National Alliance of Families
For The Return of America's Missing Servicemen
+ World War II + Korea + Cold War + Vietnam + Gulf Wars +


Update - Nov. 28, 2009 - Defense Intelligence Agency Verision of the Scott Speicher Case, as reported by Pamela Hess of the Associated Press.

"Saddam Hussein was telling the truth, this time. The United States just didn't believe him. So it took the most powerful military in the world 18 years to find the remains of the only U.S. Air Force pilot shot down in an aerial battle in the 1991 Gulf War.
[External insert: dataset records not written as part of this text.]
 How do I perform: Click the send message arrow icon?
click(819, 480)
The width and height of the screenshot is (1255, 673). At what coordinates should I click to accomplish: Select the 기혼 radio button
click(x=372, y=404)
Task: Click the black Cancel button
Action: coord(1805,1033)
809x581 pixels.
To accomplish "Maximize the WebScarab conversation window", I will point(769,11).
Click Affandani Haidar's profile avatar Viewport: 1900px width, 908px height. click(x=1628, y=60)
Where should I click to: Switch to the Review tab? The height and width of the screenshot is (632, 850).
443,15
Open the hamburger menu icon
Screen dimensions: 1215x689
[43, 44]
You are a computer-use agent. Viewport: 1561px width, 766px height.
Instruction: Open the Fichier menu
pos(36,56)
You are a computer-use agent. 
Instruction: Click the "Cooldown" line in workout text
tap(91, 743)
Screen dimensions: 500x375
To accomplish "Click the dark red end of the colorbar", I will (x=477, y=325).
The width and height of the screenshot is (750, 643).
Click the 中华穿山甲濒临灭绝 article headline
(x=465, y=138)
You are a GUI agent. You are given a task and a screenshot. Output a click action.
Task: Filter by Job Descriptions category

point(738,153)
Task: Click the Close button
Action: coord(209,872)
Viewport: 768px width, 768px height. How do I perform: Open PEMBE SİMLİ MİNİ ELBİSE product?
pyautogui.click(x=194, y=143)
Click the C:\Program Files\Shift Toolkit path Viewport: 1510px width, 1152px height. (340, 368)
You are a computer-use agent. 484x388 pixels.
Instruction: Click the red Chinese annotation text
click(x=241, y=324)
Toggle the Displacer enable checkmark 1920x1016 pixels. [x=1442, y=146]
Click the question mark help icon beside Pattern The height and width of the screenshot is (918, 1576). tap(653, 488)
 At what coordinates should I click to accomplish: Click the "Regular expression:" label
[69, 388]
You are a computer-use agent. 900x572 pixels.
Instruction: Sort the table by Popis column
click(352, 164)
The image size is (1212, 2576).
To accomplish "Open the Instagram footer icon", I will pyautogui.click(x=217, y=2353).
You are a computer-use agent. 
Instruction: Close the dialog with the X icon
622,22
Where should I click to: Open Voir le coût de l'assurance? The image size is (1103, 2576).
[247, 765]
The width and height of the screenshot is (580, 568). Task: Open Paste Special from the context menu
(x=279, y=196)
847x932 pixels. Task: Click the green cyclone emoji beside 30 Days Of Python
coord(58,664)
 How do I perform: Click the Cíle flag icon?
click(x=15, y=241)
Michael Scott Speicher's bones lay 18 inches deep in Iraqi sand, more or less right where a group of Iraqis had led an American search team in 1995. The search for Speicher was frustrated by two wars, mysteriously switched remains, Iraqi duplicity and a final tip from a young nomad in Anbar province.

U.S. officials often were blinded by the same myopia that tainted prewar intelligence - the American conviction that Hussein's government lied about everything. As it turned out, the Iraqis lied, but sometimes they told the truth.

For more than a decade, speculation swirled that the 33-year-old Speicher, a lieutenant commander when he went missing, had been captured alive. That was disproved by the team that found and confirmed his remains. "He wasn't captured or tortured," said Thomas Brown, chief of the Intelligence Community POW/MIA analytic cell at the Defense Intelligence Agency. Brown, who worked on Speicher's case for 15 years, described to The Associated Press in an exclusive interview how the threads leading to the pilot got so tangled."